=== Begin Enclosure ===

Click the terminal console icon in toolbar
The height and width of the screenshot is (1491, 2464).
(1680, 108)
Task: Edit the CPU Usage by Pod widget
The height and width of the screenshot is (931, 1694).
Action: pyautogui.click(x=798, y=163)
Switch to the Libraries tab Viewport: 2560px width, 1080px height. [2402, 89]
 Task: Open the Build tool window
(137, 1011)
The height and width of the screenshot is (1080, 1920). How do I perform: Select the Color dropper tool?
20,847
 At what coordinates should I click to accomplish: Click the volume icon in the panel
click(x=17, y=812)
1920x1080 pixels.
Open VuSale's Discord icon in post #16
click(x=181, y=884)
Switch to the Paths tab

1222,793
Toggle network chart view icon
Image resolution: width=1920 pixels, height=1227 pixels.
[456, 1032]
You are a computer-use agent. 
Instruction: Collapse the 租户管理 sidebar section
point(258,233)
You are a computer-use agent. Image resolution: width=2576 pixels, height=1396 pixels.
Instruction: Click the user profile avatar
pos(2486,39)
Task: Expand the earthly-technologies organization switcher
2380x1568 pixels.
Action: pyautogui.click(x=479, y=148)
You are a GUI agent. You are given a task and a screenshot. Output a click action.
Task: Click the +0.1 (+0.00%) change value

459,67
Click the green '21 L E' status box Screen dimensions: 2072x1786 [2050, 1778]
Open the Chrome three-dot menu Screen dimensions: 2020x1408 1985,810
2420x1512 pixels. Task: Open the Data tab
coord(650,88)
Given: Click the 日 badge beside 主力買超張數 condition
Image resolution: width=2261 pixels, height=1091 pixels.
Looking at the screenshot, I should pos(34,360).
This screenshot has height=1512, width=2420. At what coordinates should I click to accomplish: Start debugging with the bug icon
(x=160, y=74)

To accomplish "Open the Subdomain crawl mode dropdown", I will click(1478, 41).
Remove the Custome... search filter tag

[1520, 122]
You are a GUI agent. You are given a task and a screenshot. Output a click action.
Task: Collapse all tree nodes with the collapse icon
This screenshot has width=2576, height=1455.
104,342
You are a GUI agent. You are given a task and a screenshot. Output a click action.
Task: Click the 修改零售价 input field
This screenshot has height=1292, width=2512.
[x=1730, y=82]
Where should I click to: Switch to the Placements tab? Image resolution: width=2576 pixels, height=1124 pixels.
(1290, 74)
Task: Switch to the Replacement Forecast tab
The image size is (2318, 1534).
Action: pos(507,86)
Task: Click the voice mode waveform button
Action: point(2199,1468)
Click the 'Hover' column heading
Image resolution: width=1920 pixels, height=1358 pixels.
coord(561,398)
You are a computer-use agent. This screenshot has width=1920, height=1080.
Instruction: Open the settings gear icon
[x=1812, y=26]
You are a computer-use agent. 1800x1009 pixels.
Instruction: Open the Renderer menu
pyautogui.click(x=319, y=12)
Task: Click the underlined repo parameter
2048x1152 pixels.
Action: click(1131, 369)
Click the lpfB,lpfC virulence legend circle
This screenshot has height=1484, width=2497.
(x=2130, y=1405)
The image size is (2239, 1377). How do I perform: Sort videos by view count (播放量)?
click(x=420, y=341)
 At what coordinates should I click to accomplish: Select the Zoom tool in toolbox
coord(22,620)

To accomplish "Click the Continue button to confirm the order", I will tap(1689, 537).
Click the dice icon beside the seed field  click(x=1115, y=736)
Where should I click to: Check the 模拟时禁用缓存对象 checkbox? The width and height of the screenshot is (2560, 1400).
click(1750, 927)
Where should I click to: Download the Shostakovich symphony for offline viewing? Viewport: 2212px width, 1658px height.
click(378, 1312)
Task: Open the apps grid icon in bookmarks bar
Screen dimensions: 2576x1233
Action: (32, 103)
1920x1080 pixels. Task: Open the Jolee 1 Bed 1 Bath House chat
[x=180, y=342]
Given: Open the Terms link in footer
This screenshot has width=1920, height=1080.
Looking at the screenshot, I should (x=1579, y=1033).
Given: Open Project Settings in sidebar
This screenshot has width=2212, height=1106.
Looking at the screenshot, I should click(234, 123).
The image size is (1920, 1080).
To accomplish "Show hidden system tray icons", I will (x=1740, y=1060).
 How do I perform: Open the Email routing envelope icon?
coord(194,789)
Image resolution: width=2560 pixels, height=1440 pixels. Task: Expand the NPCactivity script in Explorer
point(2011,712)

=== End Enclosure ===

→ Problem details:
Word for word, retype all of the entries above.

→ Completed task:
Click the terminal console icon in toolbar
The height and width of the screenshot is (1491, 2464).
(1680, 108)
Task: Edit the CPU Usage by Pod widget
The height and width of the screenshot is (931, 1694).
Action: pyautogui.click(x=798, y=163)
Switch to the Libraries tab Viewport: 2560px width, 1080px height. [2402, 89]
 Task: Open the Build tool window
(137, 1011)
The height and width of the screenshot is (1080, 1920). How do I perform: Select the Color dropper tool?
20,847
 At what coordinates should I click to accomplish: Click the volume icon in the panel
click(x=17, y=812)
1920x1080 pixels.
Open VuSale's Discord icon in post #16
click(x=181, y=884)
Switch to the Paths tab

1222,793
Toggle network chart view icon
Image resolution: width=1920 pixels, height=1227 pixels.
[456, 1032]
You are a computer-use agent. 
Instruction: Collapse the 租户管理 sidebar section
point(258,233)
You are a computer-use agent. Image resolution: width=2576 pixels, height=1396 pixels.
Instruction: Click the user profile avatar
pos(2486,39)
Task: Expand the earthly-technologies organization switcher
2380x1568 pixels.
Action: pyautogui.click(x=479, y=148)
You are a GUI agent. You are given a task and a screenshot. Output a click action.
Task: Click the +0.1 (+0.00%) change value

459,67
Click the green '21 L E' status box Screen dimensions: 2072x1786 [2050, 1778]
Open the Chrome three-dot menu Screen dimensions: 2020x1408 1985,810
2420x1512 pixels. Task: Open the Data tab
coord(650,88)
Given: Click the 日 badge beside 主力買超張數 condition
Image resolution: width=2261 pixels, height=1091 pixels.
Looking at the screenshot, I should pos(34,360).
This screenshot has height=1512, width=2420. At what coordinates should I click to accomplish: Start debugging with the bug icon
(x=160, y=74)

To accomplish "Open the Subdomain crawl mode dropdown", I will click(1478, 41).
Remove the Custome... search filter tag

[1520, 122]
You are a GUI agent. You are given a task and a screenshot. Output a click action.
Task: Collapse all tree nodes with the collapse icon
This screenshot has width=2576, height=1455.
104,342
You are a GUI agent. You are given a task and a screenshot. Output a click action.
Task: Click the 修改零售价 input field
This screenshot has height=1292, width=2512.
[x=1730, y=82]
Where should I click to: Switch to the Placements tab? Image resolution: width=2576 pixels, height=1124 pixels.
(1290, 74)
Task: Switch to the Replacement Forecast tab
The image size is (2318, 1534).
Action: pos(507,86)
Task: Click the voice mode waveform button
Action: point(2199,1468)
Click the 'Hover' column heading
Image resolution: width=1920 pixels, height=1358 pixels.
coord(561,398)
You are a computer-use agent. This screenshot has width=1920, height=1080.
Instruction: Open the settings gear icon
[x=1812, y=26]
You are a computer-use agent. 1800x1009 pixels.
Instruction: Open the Renderer menu
pyautogui.click(x=319, y=12)
Task: Click the underlined repo parameter
2048x1152 pixels.
Action: click(1131, 369)
Click the lpfB,lpfC virulence legend circle
This screenshot has height=1484, width=2497.
(x=2130, y=1405)
The image size is (2239, 1377). How do I perform: Sort videos by view count (播放量)?
click(x=420, y=341)
 At what coordinates should I click to accomplish: Select the Zoom tool in toolbox
coord(22,620)

To accomplish "Click the Continue button to confirm the order", I will tap(1689, 537).
Click the dice icon beside the seed field  click(x=1115, y=736)
Where should I click to: Check the 模拟时禁用缓存对象 checkbox? The width and height of the screenshot is (2560, 1400).
click(1750, 927)
Where should I click to: Download the Shostakovich symphony for offline viewing? Viewport: 2212px width, 1658px height.
click(378, 1312)
Task: Open the apps grid icon in bookmarks bar
Screen dimensions: 2576x1233
Action: (32, 103)
1920x1080 pixels. Task: Open the Jolee 1 Bed 1 Bath House chat
[x=180, y=342]
Given: Open the Terms link in footer
This screenshot has width=1920, height=1080.
Looking at the screenshot, I should (x=1579, y=1033).
Given: Open Project Settings in sidebar
This screenshot has width=2212, height=1106.
Looking at the screenshot, I should click(234, 123).
The image size is (1920, 1080).
To accomplish "Show hidden system tray icons", I will (x=1740, y=1060).
 How do I perform: Open the Email routing envelope icon?
coord(194,789)
Image resolution: width=2560 pixels, height=1440 pixels. Task: Expand the NPCactivity script in Explorer
point(2011,712)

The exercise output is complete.